Gravi indizi di reato

Il delitto di Vittoria Nicolotti: un mistero torinese tra amore e morte

di Francesca Petrosillo -


Nell’agosto del 1930, Torino è stata scossa da un macabro delitto: la morte di Vittoria Nicolotti, una modista trentenne, ritrovata senza vita nel suo appartamento di corso Oporto, oggi corso Matteotti. Vittoria, donna riservata e solitaria, conduceva una vita tranquilla: viveva da sola, lavorava in un negozio di biancheria e non aveva legami sentimentali noti.

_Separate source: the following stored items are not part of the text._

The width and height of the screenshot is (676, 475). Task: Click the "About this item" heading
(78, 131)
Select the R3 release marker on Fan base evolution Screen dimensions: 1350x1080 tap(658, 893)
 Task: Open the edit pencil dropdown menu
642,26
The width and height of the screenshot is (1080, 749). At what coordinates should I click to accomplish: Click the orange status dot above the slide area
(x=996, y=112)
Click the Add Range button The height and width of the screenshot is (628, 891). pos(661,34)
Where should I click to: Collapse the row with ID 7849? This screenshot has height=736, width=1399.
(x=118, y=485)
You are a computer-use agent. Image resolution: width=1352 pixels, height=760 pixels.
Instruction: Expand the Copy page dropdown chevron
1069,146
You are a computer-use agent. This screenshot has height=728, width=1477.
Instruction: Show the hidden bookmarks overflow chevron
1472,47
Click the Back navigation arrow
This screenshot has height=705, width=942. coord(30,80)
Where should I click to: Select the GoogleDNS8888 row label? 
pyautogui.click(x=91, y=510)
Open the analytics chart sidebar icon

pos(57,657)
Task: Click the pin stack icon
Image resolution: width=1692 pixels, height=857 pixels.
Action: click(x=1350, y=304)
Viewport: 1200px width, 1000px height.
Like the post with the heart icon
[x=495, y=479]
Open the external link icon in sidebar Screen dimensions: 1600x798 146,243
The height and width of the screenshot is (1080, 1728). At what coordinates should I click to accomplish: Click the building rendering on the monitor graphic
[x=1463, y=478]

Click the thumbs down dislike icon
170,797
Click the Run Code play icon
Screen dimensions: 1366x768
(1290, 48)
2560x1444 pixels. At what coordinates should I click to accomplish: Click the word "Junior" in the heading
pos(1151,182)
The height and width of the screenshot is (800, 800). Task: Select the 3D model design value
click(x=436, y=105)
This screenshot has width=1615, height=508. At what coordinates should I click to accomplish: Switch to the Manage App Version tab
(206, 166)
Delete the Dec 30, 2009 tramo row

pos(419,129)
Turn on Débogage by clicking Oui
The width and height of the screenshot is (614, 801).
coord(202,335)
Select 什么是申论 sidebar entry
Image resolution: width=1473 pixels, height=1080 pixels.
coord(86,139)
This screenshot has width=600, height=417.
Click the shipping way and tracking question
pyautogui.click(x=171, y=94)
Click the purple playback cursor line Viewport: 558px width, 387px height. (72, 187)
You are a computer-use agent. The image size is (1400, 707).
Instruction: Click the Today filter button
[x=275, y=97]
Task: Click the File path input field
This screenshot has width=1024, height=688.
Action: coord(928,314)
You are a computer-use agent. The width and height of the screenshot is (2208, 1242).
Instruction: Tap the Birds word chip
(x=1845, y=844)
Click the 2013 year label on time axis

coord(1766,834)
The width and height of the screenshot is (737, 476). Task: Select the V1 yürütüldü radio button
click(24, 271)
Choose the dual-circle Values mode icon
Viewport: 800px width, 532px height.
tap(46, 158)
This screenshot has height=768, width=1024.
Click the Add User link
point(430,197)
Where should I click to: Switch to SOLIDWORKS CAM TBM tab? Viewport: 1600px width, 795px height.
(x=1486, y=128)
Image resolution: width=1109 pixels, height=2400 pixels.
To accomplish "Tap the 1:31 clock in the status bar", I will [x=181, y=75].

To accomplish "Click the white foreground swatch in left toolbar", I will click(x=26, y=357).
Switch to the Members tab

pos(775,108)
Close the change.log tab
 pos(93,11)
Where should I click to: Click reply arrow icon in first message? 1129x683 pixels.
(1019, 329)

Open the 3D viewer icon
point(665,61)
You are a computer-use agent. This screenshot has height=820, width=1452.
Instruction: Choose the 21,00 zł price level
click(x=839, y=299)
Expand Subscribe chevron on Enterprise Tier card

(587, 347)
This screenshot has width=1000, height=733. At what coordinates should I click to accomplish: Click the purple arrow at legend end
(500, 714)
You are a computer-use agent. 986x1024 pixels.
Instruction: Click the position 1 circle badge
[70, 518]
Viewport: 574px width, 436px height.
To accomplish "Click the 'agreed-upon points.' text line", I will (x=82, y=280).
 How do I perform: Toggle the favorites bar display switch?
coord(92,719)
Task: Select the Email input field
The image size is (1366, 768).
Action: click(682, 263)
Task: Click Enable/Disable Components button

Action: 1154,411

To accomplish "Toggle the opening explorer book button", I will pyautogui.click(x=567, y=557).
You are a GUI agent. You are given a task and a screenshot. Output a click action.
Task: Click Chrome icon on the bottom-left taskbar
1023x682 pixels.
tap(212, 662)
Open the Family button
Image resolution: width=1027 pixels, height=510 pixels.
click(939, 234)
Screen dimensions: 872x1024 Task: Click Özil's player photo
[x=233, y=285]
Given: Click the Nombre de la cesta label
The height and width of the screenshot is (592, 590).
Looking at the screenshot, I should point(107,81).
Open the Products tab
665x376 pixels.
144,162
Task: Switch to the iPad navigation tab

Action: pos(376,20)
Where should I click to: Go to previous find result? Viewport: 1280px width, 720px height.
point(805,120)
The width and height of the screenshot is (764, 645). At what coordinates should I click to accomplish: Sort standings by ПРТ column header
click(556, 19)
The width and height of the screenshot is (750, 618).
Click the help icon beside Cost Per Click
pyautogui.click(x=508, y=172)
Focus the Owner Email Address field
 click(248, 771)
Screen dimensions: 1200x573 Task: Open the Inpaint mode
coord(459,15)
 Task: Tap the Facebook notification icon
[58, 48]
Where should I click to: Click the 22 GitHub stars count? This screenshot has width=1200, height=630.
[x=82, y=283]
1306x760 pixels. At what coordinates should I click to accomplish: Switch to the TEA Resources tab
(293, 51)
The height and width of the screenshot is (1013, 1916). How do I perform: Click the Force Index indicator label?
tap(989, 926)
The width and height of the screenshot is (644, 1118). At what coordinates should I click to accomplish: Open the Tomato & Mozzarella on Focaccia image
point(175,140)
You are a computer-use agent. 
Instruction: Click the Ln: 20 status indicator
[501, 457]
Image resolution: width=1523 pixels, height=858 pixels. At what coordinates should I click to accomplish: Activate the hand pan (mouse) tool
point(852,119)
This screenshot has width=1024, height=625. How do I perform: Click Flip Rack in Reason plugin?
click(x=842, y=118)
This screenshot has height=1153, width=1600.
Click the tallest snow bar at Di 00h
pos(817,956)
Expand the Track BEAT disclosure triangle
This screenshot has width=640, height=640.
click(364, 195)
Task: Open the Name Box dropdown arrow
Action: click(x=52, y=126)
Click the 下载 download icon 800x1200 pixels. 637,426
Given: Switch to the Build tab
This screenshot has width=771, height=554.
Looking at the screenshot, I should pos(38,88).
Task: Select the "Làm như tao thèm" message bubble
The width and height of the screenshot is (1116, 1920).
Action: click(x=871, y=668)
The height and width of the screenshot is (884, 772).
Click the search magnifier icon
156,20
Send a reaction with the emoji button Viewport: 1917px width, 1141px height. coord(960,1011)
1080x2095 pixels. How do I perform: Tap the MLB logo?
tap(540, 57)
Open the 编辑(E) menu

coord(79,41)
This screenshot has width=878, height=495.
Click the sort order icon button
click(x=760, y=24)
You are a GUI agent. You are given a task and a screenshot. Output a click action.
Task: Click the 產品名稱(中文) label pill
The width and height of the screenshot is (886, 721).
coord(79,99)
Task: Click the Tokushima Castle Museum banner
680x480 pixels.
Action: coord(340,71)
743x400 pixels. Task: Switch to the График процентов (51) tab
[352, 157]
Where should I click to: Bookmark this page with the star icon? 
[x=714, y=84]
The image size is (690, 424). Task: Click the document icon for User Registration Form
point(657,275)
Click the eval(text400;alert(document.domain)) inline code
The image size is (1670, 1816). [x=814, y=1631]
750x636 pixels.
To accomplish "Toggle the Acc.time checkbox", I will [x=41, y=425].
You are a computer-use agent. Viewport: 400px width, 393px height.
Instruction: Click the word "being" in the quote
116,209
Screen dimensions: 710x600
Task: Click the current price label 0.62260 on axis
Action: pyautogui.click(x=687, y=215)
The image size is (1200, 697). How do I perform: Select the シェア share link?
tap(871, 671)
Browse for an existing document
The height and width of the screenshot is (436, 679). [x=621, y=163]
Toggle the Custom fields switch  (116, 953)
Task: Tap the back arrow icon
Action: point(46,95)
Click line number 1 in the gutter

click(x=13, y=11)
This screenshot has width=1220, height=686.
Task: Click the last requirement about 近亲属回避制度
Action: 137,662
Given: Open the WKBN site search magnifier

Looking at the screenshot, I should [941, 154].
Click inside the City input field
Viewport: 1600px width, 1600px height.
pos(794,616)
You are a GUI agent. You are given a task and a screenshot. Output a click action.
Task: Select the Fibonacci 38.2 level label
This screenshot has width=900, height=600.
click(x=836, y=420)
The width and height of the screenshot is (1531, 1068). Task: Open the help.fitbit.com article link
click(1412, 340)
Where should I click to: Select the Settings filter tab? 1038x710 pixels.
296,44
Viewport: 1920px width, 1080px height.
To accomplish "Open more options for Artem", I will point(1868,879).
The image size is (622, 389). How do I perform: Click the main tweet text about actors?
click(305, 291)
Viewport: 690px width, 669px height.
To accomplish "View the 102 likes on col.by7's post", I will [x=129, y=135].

La mattina della sua morte la portinaia dello stabile e una vicina trovano la porta di casa socchiusa e scoprono il corpo della giovane steso sul letto, con segni evidenti di una violenta lotta e di uno strangolamento.
Non vi sono segni di effrazione e la violenza dell’aggressione suggerisce che l’assassino conosceva la vittima. Le prime indagini, guidate dal cavalier Ciminelli, si concentrano su amici e parenti. Presto emerge un nome, quello di Rosa Vercesi, una donna molto diversa dalla vittima per carattere e stile di vita. Era conosciuta per la sua personalità esuberante e ambiziosa. Proveniente da un ambiente umile, Rosa aveva cercato con ogni mezzo di migliorare la propria condizione economica, arrivando a frequentare anche ambienti poco raccomandabili.
Più testimoni affermarono che Vittoria Nicolotti avesse trascorso la sua ultima serata proprio in compagnia di Rosa. La polizia si presenta così a casa della Vercesi, trovata malconcia e con ferite goffamente giustificate. Viene arrestata e accusata di omicidio volontario. Durante il processo, Rosa peggiorò ulteriormente la sua posizione, comportandosi in modo teatrale e confuso.

Tuttavia, il vero enigma del caso non riguarda tanto la responsabilità dell’omicidio, quanto il movente. In una Torino controllata dal regime fascista e profondamente moralista, nessuno osava parlare apertamente di quello che sembrava essere il vero legame tra Vittoria e Rosa: una relazione amorosa segreta. L’accusa evitò di menzionare questo elemento scottante, preferendo inquadrare l’omicidio come un crimine a scopo di rapina. In realtà, le due donne si amavano da anni.

Nonostante la verità sul loro legame, Rosa ha preferito il silenzio: condannata all’ergastolo nel 1932, trascorse quasi trent’anni in prigione. Liberata nel 1960, trovò un mondo completamente cambiato. Il regime fascista era crollato, l’Italia era in piena modernizzazione, ma nessuno si ricordava più di lei o del suo delitto. Rosa è morta nell’anonimato nel 1981, portando con sé il segreto di un amore impossibile, sacrificato alla morale del tempo.